EXERCISE BRIEF ▸
For the entries that follow, give the number of lines holding the string "icon" and nothing more.

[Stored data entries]
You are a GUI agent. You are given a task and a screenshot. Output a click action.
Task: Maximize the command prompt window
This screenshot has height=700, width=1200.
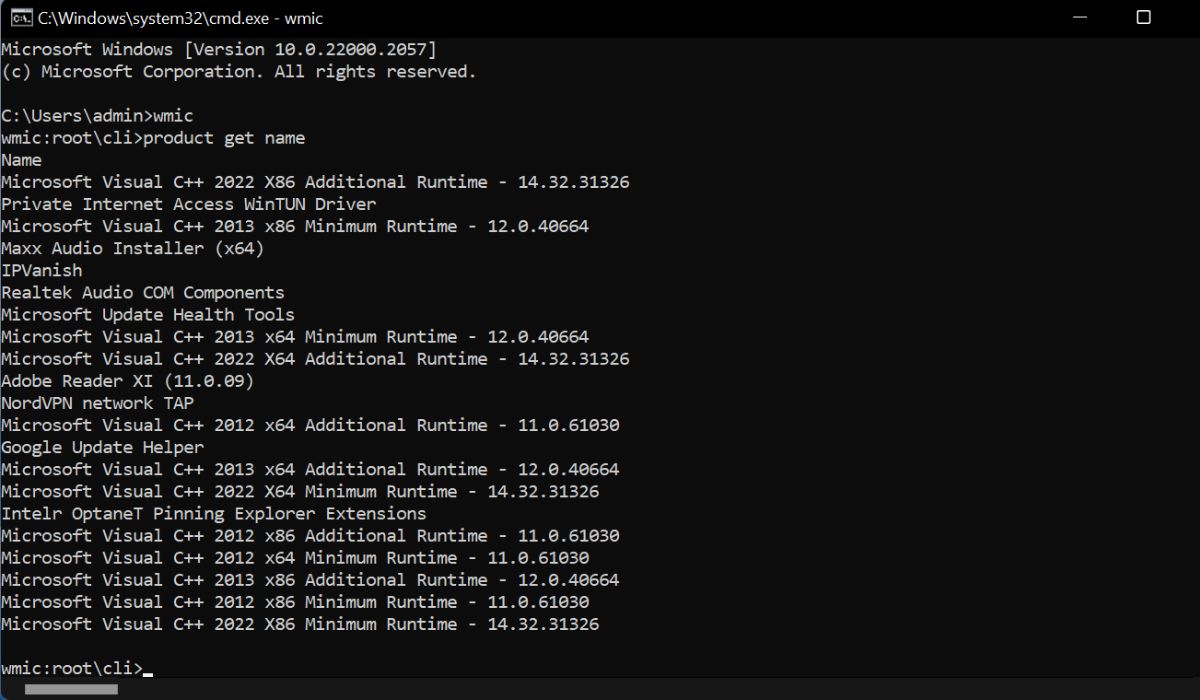(x=1144, y=17)
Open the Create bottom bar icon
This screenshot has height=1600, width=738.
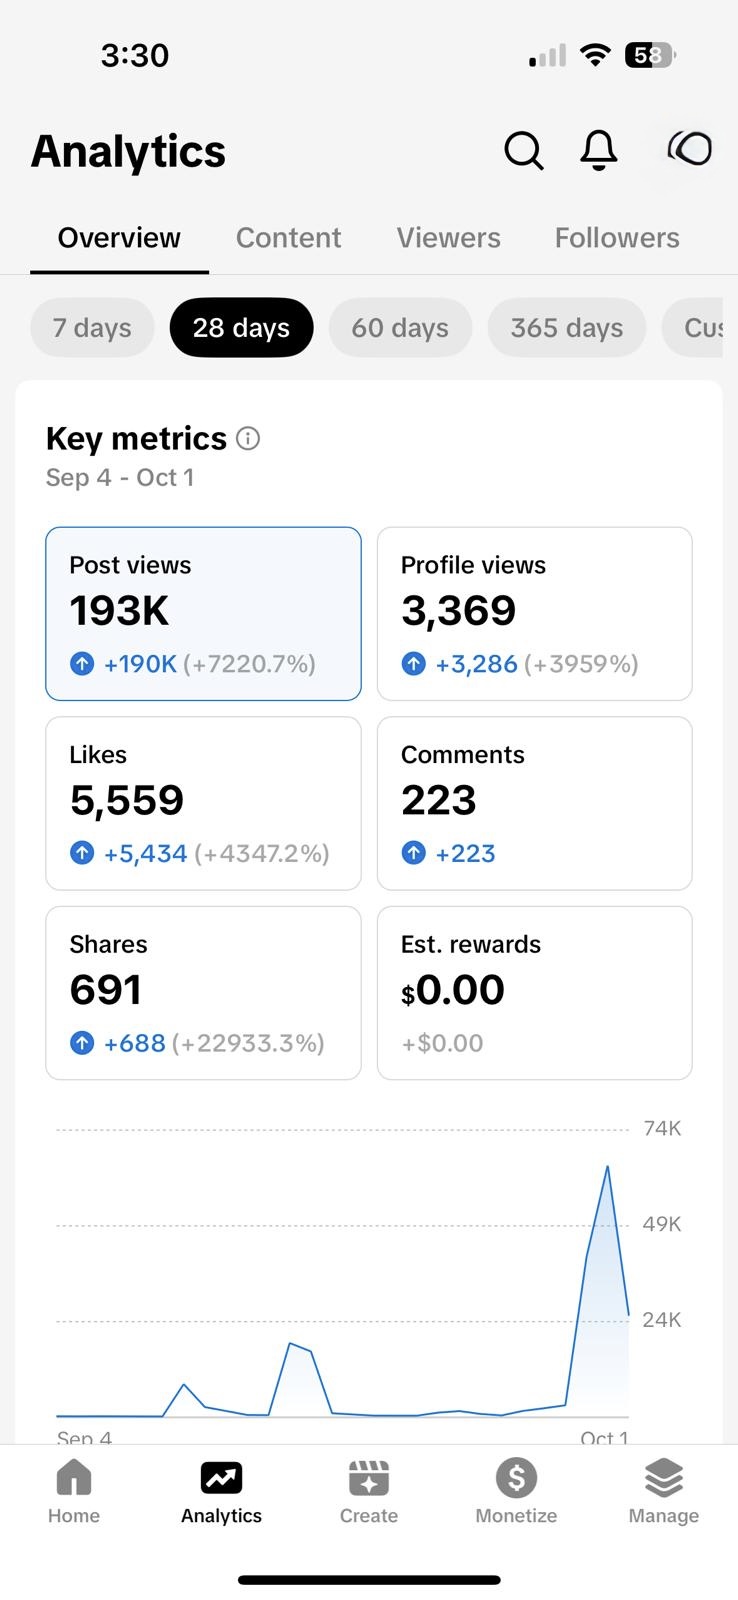(369, 1490)
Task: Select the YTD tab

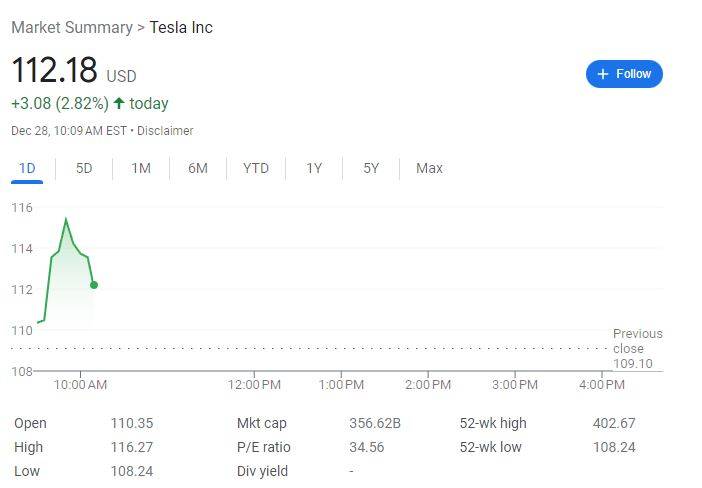Action: (256, 168)
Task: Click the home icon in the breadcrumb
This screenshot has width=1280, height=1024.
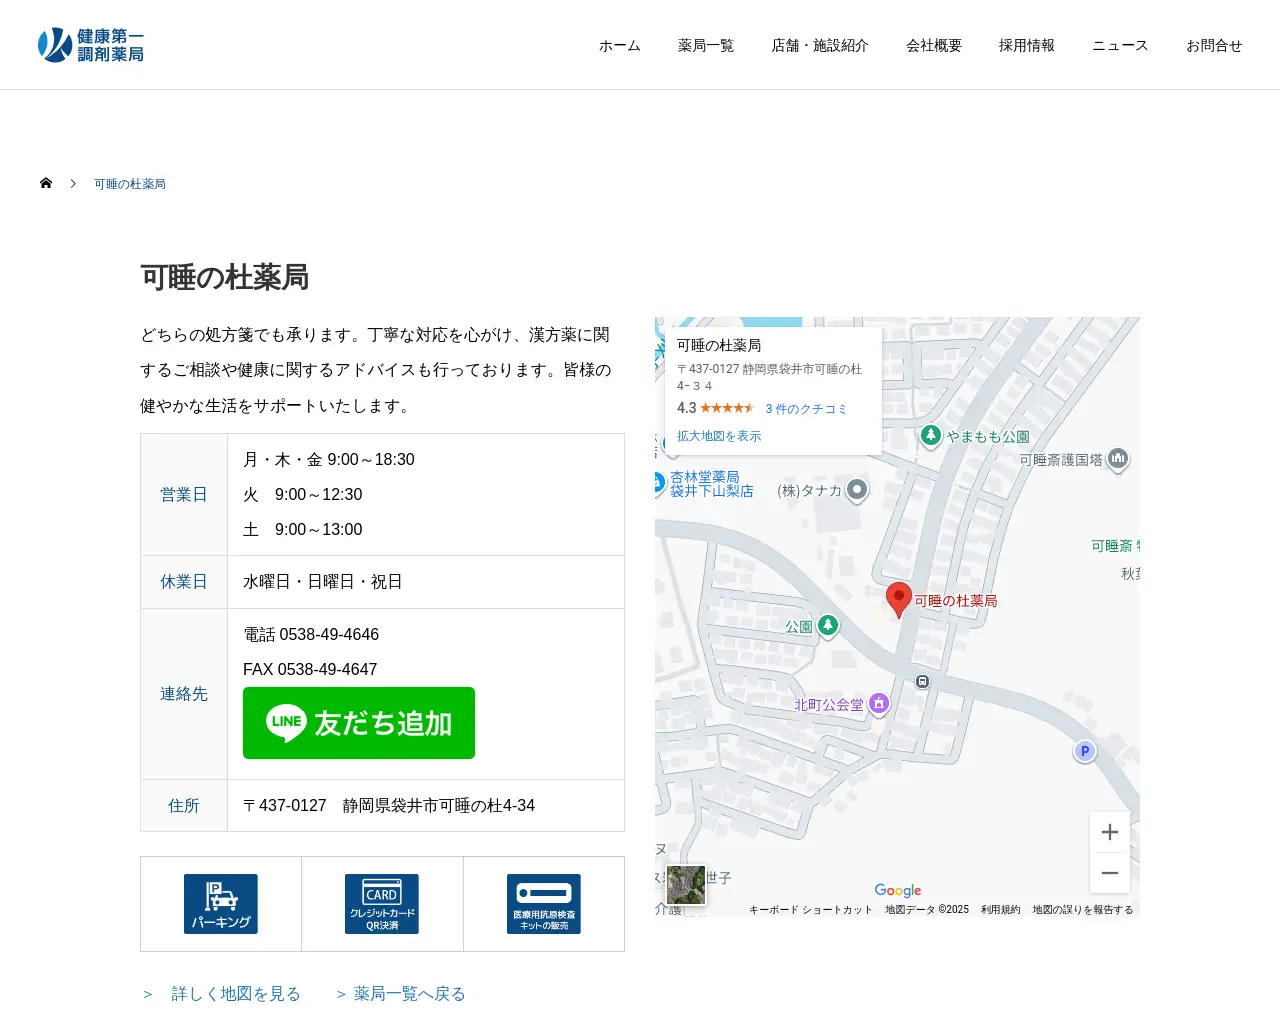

WORKED SOLUTION ▸
2